By: Jenny Hensley
With finals just around the corner and stress at a high point for most students, many of us are probably having trouble sleeping. Insomnia is defined as having trouble falling asleep or staying asleep through the night. This may lead to decreased mental functioning during the day and insomnia sufferers may experience irritability, tension headaches, sleepiness during the day, and may be more prone to making mistakes.
You might be wondering if there are any alternative or integrative medicines that might help with this, and the answer is yes. Our body naturally makes a hormone called melatonin which helps regulate our sleep and wake cycles. There are melatonin supplements on the market that are widely used as a natural sleep aid. According to the Natural Medicines Comprehensive Database, using melatonin orally as a supplement is likely safe for short-term use and is possibly effective to aid with sleeplessness due to insomnia. When taken appropriately, it has been found to reduce the time it takes to fall asleep, although only by about twelve minutes.
There is caution when using with children under twenty years old and it should be avoided by those pregnant or planning on becoming pregnant due to the lack of evidence on safety with this population. The recommended dose is 0.3-5 mg daily taken at bedtime. This supplement is generally tolerated well with the most common adverse effects being daytime drowsiness, headache, and dizziness. It is recommended to not drive or operate machinery for at least 4-5 hours after taking melatonin, although drowsiness may be a side effect that will make driving or operating machinery hazardous for longer periods of time.

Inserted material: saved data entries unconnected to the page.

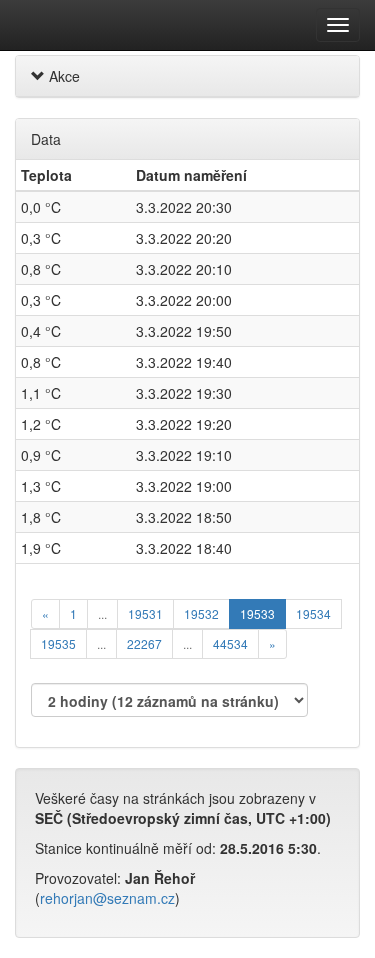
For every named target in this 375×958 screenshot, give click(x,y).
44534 (230, 643)
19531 (145, 613)
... (102, 613)
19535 (58, 643)
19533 (257, 613)
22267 (144, 643)
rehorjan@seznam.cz (107, 898)
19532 (201, 613)
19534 (313, 613)
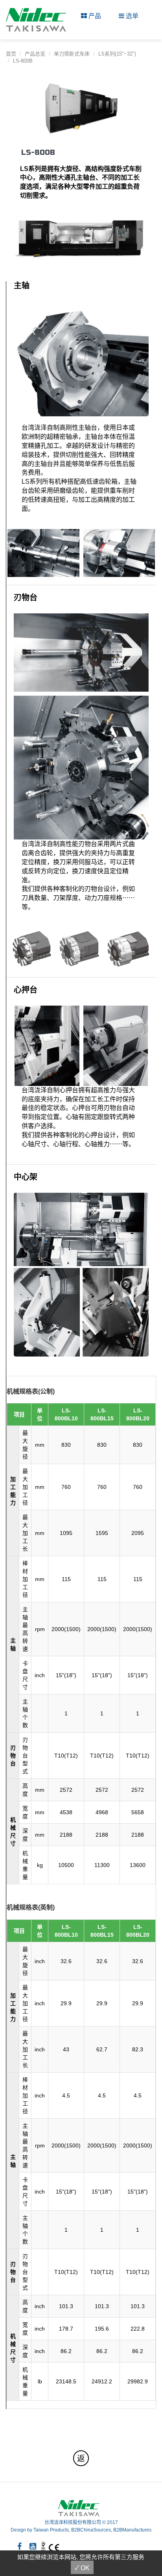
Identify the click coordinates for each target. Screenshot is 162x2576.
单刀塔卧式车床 (72, 54)
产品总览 (35, 54)
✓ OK (82, 2568)
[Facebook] (19, 2546)
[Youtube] (33, 2546)
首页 (11, 54)
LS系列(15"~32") (117, 54)
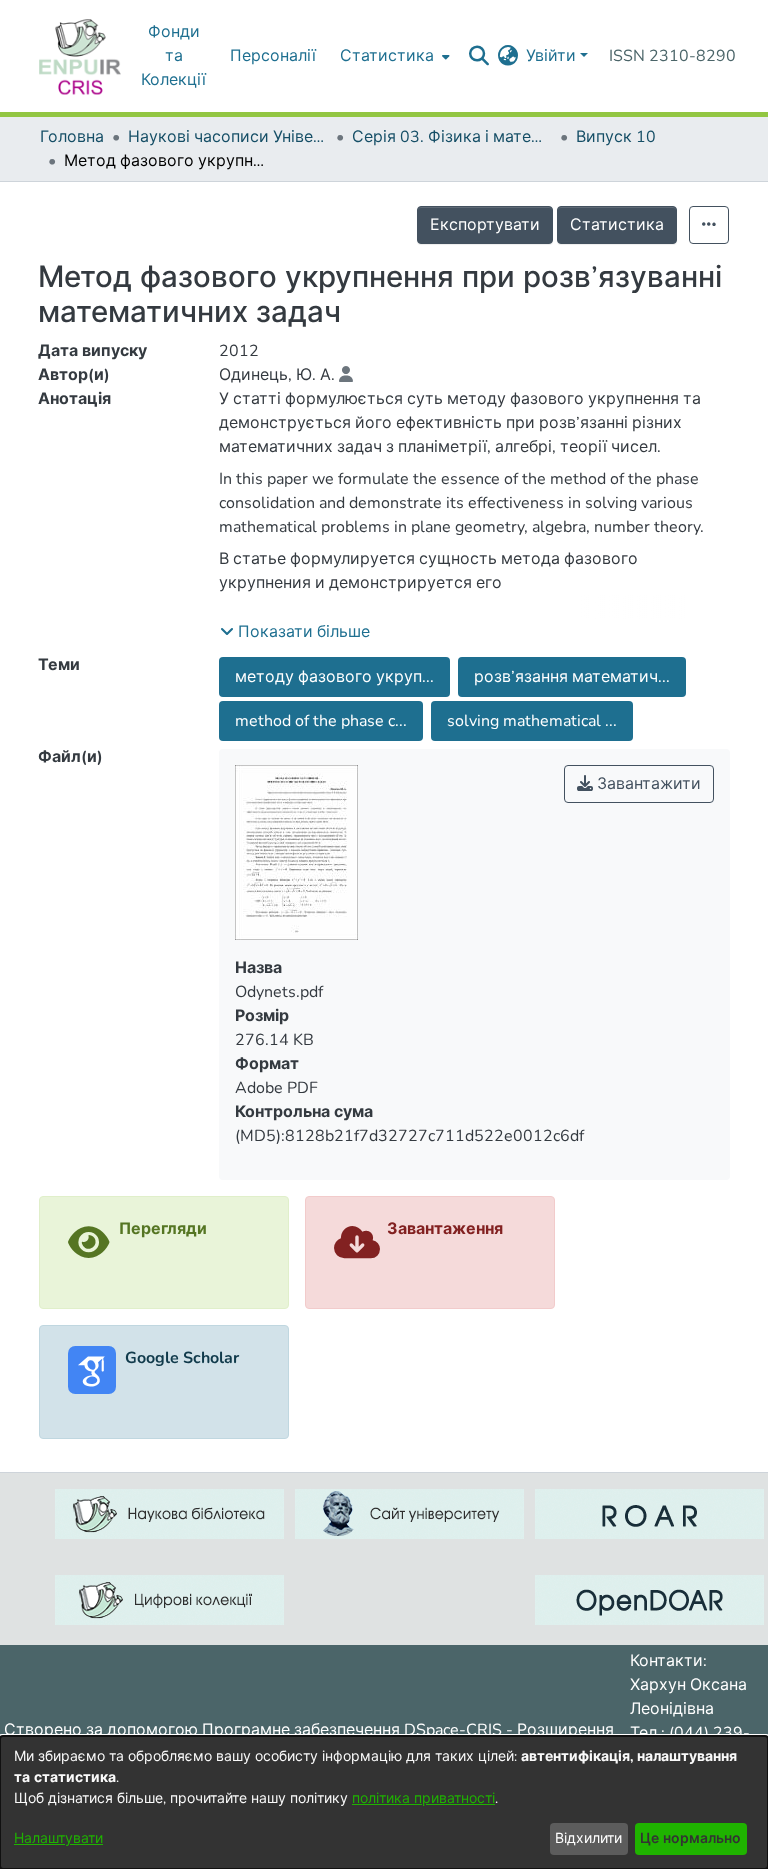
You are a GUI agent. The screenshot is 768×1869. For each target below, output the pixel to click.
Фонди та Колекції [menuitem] (173, 56)
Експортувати (485, 225)
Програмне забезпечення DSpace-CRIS (352, 1730)
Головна (72, 137)
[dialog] (384, 1802)
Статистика (617, 225)
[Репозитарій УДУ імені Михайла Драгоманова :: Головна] (80, 56)
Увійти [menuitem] (551, 56)
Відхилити (588, 1838)
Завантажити (647, 784)
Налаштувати (58, 1838)
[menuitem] (507, 56)
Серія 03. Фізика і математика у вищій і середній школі (452, 137)
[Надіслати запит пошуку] (478, 56)
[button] (295, 632)
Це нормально (690, 1838)
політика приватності (423, 1798)
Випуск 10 (616, 137)
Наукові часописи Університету (228, 137)
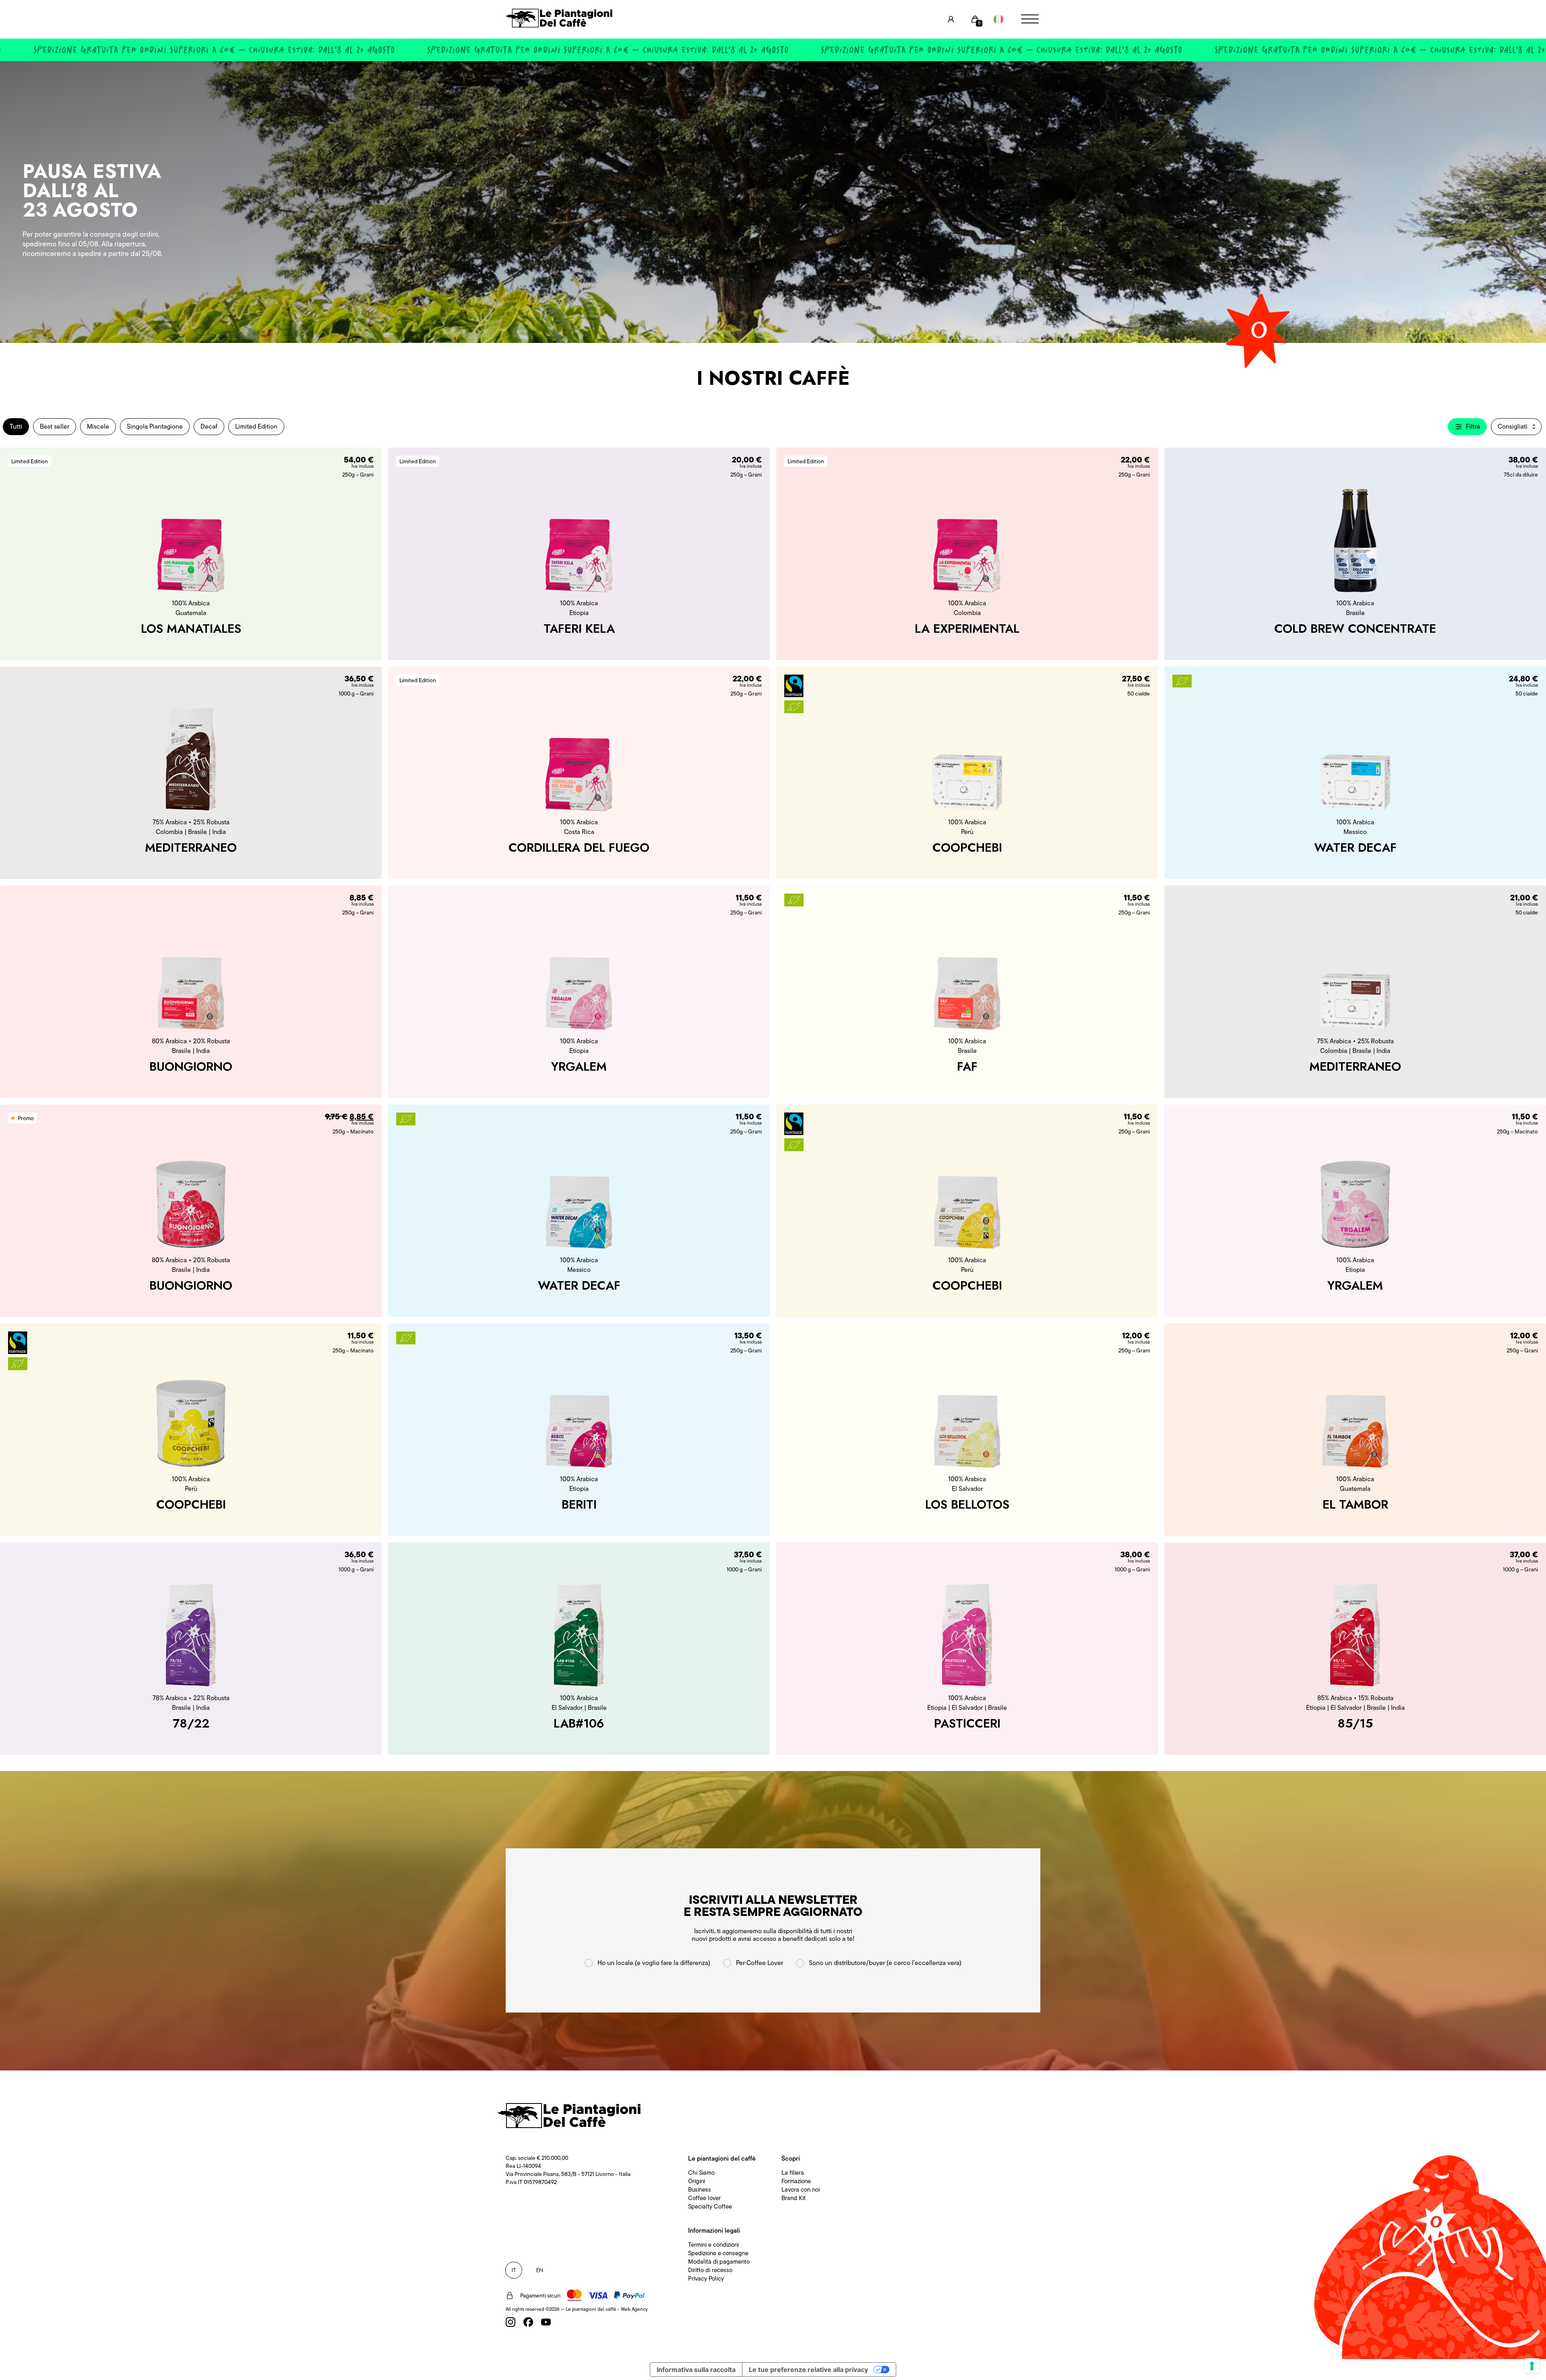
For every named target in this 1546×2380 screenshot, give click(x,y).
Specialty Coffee (710, 2206)
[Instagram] (510, 2322)
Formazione (796, 2181)
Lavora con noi (800, 2189)
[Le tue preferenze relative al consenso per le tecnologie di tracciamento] (1532, 2366)
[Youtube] (546, 2322)
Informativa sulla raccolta (696, 2370)
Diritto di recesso (710, 2270)
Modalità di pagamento (719, 2261)
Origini (696, 2181)
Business (699, 2189)
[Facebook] (528, 2322)
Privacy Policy (706, 2278)
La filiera (792, 2172)
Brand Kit (793, 2198)
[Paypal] (629, 2295)
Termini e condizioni (713, 2244)
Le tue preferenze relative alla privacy (808, 2370)
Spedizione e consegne (718, 2253)
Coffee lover (704, 2198)
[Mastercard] (574, 2295)
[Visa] (598, 2295)
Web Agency (634, 2309)
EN (539, 2270)
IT (514, 2270)
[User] (951, 19)
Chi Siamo (701, 2172)
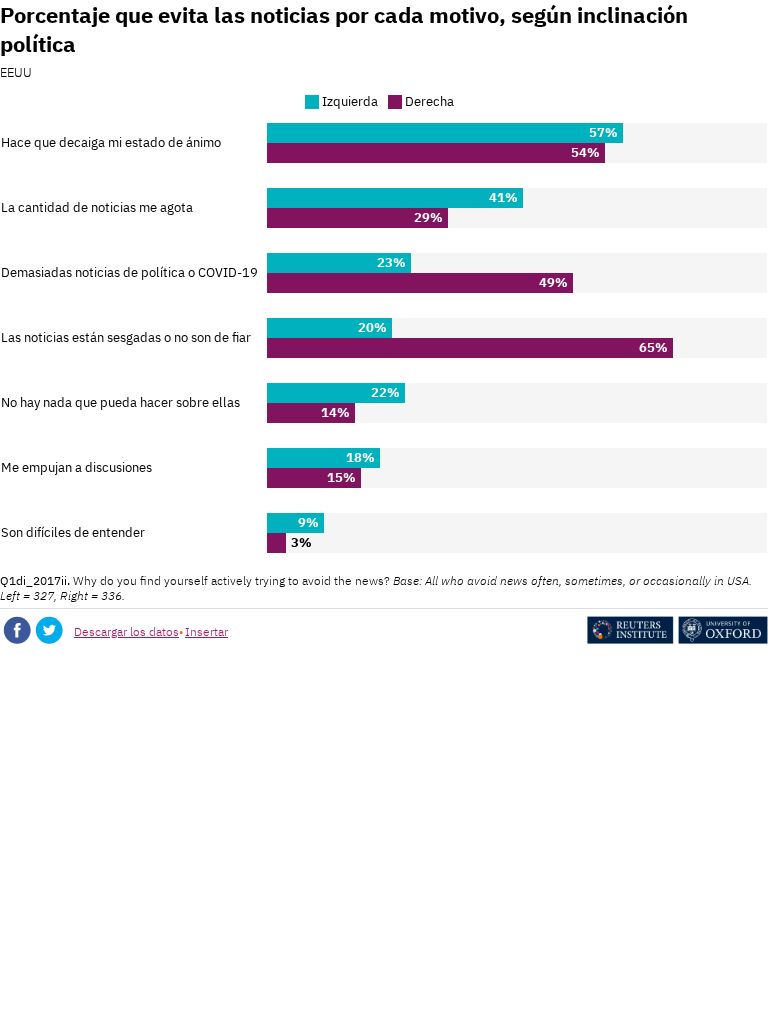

Some important interactions to watch out for include patients simultaneously taking anticoagulants, anti-hypertensive medication, and people with diabetes should use melatonin cautiously, if at all. As with any supplement, it is important to let your health care provider or pharmacist know of all other medications and supplements you are taking before starting melatonin.
The use of a melatonin supplement may be an option for people who have trouble sleeping at night, however it is still being studied for long-term effectiveness. Some things you can do at home without using any medication to help with sleeping include: daily exercise, not consuming caffeine late in the day, limiting naps, only using the bed for sleeping, avoiding large meals before bedtime, hiding the bedroom clocks, and not trying too hard to fall asleep. Use relaxation techniques such as taking a bath before bed, massage, soft music, yoga, or breathing exercises.